**YOUR OBJECTIVE**
Using the material below, work out how many lines contain "computer". Only the number is wanted.

**GIVEN RECORDS**
####################
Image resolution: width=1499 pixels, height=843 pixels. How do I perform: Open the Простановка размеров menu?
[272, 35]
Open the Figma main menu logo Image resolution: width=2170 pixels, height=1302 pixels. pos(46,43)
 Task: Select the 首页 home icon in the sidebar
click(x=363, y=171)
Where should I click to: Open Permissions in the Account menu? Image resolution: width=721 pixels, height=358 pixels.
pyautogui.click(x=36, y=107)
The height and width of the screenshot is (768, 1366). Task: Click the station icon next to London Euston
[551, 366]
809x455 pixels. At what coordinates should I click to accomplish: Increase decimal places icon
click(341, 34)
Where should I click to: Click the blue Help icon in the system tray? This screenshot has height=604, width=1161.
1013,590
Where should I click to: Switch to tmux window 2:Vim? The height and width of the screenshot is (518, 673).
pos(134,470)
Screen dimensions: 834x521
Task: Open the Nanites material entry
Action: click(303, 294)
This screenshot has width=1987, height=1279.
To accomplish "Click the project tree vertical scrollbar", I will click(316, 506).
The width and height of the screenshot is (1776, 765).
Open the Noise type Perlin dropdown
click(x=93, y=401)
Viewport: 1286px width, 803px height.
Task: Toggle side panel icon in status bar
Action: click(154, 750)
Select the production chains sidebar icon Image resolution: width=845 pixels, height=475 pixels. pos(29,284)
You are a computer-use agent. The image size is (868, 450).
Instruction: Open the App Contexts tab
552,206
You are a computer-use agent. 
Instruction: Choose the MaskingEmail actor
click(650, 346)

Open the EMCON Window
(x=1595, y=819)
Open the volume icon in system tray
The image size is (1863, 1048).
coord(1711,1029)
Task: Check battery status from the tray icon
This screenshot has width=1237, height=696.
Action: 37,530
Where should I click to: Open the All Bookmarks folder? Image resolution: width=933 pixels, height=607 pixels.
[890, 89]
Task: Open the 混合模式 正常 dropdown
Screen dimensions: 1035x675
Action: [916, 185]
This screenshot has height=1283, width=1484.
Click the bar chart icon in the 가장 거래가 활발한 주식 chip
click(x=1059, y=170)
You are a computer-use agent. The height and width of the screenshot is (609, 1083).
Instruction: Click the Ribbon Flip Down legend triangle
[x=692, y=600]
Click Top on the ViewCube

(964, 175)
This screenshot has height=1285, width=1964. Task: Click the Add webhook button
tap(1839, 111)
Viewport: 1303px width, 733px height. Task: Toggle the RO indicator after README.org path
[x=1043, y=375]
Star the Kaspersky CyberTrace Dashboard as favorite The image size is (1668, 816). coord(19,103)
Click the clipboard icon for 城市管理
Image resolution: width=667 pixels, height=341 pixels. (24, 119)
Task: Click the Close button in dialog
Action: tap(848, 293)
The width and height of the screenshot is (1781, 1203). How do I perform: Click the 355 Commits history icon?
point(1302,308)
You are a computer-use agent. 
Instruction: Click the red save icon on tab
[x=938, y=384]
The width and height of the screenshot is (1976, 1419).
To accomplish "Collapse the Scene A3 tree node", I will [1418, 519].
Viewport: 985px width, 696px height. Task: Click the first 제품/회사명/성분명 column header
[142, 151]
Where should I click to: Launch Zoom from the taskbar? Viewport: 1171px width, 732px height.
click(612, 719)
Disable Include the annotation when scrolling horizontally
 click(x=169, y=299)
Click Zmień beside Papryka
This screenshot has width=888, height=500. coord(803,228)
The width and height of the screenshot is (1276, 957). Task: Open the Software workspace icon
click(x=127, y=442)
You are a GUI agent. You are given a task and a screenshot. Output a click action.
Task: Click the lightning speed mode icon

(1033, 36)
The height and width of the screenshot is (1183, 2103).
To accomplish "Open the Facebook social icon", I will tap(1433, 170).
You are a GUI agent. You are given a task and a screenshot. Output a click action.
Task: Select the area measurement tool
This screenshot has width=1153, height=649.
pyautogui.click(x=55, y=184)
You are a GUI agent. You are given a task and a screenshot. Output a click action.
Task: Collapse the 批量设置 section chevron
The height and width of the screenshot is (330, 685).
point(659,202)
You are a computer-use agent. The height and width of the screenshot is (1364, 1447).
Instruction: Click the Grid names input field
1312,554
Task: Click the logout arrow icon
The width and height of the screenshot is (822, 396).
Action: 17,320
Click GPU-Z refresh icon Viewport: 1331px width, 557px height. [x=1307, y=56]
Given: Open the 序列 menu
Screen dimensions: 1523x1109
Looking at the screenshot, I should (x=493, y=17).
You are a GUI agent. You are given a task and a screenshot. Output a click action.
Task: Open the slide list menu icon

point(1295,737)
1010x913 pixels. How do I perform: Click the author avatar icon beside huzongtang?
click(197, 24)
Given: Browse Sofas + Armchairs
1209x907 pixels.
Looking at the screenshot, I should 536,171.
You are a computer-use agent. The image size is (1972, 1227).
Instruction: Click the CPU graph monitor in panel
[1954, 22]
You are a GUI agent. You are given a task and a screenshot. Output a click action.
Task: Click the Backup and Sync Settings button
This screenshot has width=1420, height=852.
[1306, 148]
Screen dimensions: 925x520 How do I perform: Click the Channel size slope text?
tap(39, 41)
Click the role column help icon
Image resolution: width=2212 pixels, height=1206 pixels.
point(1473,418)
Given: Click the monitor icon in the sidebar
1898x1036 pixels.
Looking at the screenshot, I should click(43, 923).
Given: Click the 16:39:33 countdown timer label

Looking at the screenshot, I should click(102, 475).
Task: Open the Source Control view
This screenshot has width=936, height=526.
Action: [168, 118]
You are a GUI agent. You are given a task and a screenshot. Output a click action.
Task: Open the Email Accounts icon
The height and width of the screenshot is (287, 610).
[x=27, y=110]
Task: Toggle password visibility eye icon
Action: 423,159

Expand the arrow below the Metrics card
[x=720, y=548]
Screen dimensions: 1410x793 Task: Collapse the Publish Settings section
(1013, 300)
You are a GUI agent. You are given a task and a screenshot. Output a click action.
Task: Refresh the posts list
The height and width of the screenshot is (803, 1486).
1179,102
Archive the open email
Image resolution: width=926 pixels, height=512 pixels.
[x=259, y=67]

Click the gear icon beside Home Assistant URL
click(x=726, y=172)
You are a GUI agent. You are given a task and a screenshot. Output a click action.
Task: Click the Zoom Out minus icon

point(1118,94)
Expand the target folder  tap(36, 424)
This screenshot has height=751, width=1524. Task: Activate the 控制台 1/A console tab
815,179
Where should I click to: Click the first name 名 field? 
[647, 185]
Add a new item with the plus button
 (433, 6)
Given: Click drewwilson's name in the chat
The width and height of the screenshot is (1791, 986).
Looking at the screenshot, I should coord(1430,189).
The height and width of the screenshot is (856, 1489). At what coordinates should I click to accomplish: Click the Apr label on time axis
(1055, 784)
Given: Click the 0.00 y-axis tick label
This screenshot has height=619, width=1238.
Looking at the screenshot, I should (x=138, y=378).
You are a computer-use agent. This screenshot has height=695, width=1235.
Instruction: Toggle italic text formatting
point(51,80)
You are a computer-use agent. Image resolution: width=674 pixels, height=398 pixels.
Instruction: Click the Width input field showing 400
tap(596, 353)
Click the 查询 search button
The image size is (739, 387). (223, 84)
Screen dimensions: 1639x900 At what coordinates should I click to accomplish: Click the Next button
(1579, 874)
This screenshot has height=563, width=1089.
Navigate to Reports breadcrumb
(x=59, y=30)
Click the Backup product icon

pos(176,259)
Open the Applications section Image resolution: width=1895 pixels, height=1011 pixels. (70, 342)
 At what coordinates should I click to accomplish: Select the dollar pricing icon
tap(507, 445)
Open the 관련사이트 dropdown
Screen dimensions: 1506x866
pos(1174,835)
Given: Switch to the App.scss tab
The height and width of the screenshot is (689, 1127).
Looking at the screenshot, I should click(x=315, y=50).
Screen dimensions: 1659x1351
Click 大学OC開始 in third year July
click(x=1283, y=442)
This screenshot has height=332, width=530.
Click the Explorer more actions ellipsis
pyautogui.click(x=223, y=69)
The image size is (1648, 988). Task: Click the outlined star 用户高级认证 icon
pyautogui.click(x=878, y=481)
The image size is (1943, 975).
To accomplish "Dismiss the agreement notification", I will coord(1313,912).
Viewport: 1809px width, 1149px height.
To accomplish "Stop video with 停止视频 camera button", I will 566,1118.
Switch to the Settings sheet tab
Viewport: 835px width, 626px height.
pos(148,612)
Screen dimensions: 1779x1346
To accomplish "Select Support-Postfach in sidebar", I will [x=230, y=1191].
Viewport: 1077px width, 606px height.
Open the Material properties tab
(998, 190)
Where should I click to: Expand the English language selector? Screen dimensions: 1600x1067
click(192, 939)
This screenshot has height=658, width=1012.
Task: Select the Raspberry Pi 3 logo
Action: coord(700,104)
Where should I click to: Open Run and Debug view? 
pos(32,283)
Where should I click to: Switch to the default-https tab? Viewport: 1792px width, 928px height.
####################
**RESULT OF THE TASK**
8